Whatever comes before the line containing "Given: Click Low" stays out; transcribe that line and all that follow to the end of the records exactly, with no pictures.

--- THE DATA ---

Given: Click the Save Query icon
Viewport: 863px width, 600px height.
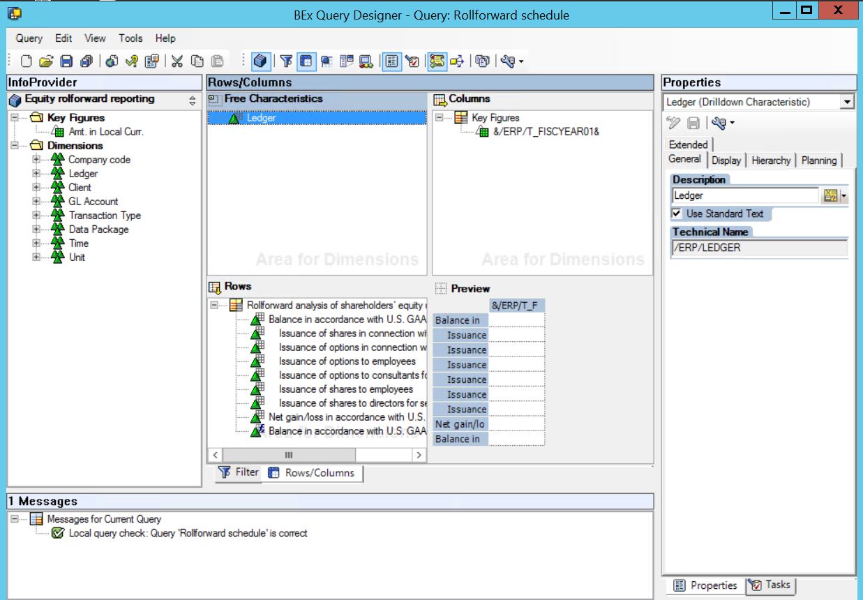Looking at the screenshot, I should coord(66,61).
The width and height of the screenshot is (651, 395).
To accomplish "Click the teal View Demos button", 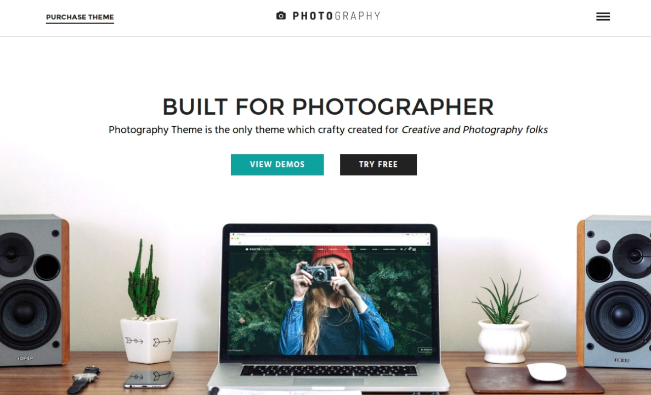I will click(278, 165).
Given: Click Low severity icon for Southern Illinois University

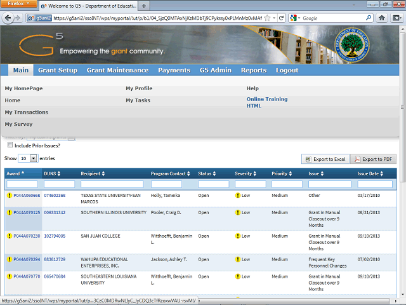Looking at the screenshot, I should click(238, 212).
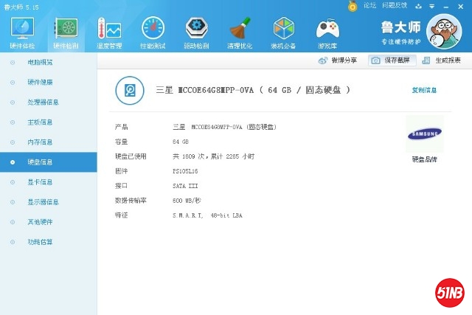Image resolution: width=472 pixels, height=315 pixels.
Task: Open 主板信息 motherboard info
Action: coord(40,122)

---

YOUR SOLUTION →
Given: Click Low severity icon for Southern Illinois University

Looking at the screenshot, I should click(238, 212).
Image resolution: width=472 pixels, height=315 pixels.
Task: Open 主板信息 motherboard info
Action: coord(40,122)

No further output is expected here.